Из того же Чуковского: Твардовский, Маршака нежно любивший, тем не менее…
Прервусь. Любивший, в частности, и потому, что тот некогда одним из первых признал его.
С. Я. рассказывал мне, что, когда вышла «Страна Муравия», он специально поехал в ИФЛИ, попросил указать ему студента Твардовского, подошел:
– Вы знаете, что будете первым поэтом?
– И он знал? – не удержался спросить я.
– Знал, – как-то сконфуженно улыбнулся Маршак.
Словом, Твардовский тем не менее жаловался Корнею
Ивановичу: «Что за чудак Маршак! Он требует, чтобы его переводы печатались так. Раньше крупными буквами «Маршак», потом «перевод», а потом внизу мелкими буквами «Шекспир».
Так ли в точности было? И Твардовский любовно-ироничен, и К. И. лукав, но и я, в 1962-м уже служивший в журнале «Юность», помню, как мы собрались отмечать семидесятипятилетие Маршака и он взял на себя как бы роль редактора-режиссера. Дополнил перечень собственных переводческих заслуг, составленный мною, добавив к Бернсу, Блейку, английским народным балладам сонеты Шекспира (мною пропущенные не без умысла: их я не считал высшим достижением Маршака). И предложил без затей дать над подборкой его избранных стихотворений «шапку» не менее пышную, чем латинское Ave Caesar «Нашему Маршаку – 75!»
Правда, все это неожиданно получило едва ли не драматический оборот. Составив с согласия Маршака подборку, я куда-то уехал, доверив наблюдение за ней Олегу Чухонцеву, который сполна использовал свое право на рассеянность, как уверяют, свойственную поэтам. В печать проникло несколько «ляпов»; припоминаю, в частности, что в стихах об оркестре «бодрая медь» нечаянно заменилась на «добрую», – казалось, не так уж катастрофично, однако Маршак заболел. Не из-за нашего свинства, конечно, но знаю, что в бреду выкрикивал строки, нами перевранные.

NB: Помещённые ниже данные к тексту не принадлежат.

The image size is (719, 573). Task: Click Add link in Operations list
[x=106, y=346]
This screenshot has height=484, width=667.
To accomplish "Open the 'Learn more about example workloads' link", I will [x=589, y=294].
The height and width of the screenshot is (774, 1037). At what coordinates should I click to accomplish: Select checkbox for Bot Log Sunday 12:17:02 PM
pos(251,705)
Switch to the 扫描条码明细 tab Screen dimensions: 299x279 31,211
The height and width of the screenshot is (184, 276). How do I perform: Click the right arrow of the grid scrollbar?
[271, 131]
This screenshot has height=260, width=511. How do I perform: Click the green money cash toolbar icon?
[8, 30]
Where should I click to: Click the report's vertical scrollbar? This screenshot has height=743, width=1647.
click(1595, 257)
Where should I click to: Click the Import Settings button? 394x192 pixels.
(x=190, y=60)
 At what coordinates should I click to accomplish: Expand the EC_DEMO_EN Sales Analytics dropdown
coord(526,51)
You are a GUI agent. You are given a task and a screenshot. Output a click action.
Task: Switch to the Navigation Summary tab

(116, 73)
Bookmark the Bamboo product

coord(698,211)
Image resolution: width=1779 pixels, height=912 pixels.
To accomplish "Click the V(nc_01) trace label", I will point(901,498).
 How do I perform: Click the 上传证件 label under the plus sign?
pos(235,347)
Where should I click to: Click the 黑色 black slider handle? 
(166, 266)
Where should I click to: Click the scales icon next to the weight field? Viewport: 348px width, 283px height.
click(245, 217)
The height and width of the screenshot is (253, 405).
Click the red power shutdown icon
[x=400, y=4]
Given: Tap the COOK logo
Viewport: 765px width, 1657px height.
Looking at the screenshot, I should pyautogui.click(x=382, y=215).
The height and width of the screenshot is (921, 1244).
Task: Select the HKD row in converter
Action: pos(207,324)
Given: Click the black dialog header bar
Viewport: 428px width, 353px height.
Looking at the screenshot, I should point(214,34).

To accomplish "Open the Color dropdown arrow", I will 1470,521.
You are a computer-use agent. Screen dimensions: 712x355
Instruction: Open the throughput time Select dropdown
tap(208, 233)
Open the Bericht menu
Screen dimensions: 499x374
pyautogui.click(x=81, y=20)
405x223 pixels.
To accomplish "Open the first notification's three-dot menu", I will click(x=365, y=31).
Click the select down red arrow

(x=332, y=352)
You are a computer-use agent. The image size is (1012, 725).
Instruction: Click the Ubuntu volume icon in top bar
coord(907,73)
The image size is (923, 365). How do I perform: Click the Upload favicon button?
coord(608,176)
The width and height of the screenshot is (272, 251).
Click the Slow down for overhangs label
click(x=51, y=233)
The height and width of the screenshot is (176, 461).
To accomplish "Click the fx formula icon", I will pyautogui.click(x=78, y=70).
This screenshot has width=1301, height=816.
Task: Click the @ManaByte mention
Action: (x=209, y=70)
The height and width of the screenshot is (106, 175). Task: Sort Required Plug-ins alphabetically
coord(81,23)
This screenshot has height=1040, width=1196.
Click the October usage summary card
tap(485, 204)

И вот тут – что, опять честолюбие? Нет, страсть – та, что именуется высокой. Такая ответственность за единожды выбранное слово, будто от этого зависит судьба мира.
А как иначе?…
Над слабостями можно посмеиваться – действительно, можно, отчего бы и нет? Лишь бы знать, что обладатель той смертной плоти, которая в иные часы трепещет от страха, в другие – соблазняется всяческими соблазнами, в решительный час, в решающем деле умеет быть тверд. Маршак – умел, когда, например, в конце страшных тридцатых, сам находясь под ударом, защитил, спас письмом к Сталину арестованных ближайших сотрудниц, Александру Любарскую и Тамару Габбе (к слову, автора известного «Города мастеров» и, тем более к слову, женщину, которую Маршак любил. Однажды я был поражен его откровенностью: он сказал мне, что в его жизни было две настоящие страсти – она, Габбе, и поэтесса Дмитриева-Васильева, его соавтор по ранним пьесам, впрочем вошедшая в литературную память под мистификаторским псевдонимом Черубина де Габриак. Маршак читал мне ее стихи – замечательные: «Братья-камни! Сестры-травы! Мать-земля у нас одна!»
Не знаю, как это объяснить, но о жене, в ту пору давно покойной, С. Я. не сказал ничего. Может быть, она, с которой он прожил долгие годы, подразумевалась сама собой?)
Что до удара, который сталинские тридцатые готовили Маршаку (из публикаций 37-го: «В течение долгого времени в издательстве орудовала контрреволюционная вредительская шайка врагов народа… Группа антисоветских, морально разложившихся людей… Диверсионная группа… Надо со всей решительностью и беспощадностью добить врагов…»), то и сама эта угроза была связана с его созидательной волей. Зримый результат которой обернулся против Маршака.
В своей знаменитой ленинградской редакции тридцатых годов, сражаясь с советскими – невыносимо советскими – педагогами, он пестовал Пантелеева, Шварца, Хармса (которого буквально заставил писать для детей, так сказать, утилизировав его абсурдизм). Виталию Бианки, биологу, орнитологу, фенологу, подал самую идею «Лесной газеты», оттолкнувшись от фразы Сетон-Томпсона о волке, обнюхивающем следы: «Волк читал свою утреннюю газету». С Борисом Житковым возился любовно-родительски, вырабатывая неподражаемый стиль того. (Заполучил-то он нового автора от Корнея Чуковского, к кому Житков, сорокалетний штурман дальнего плаванья и совершеннейший неофит в деле литературы, явился как к бывшему однокласснику по одесской второй прогимназии, – «но тот ничего не сделал». Последние слова, конечно, непосредственно маршаковские, переданные тем же Евгением Шварцем; и – несправедливые. Чуковский кое-что «сделал», ободрив начинающего, более того, объявив, что он уже сложившийся прозаик.)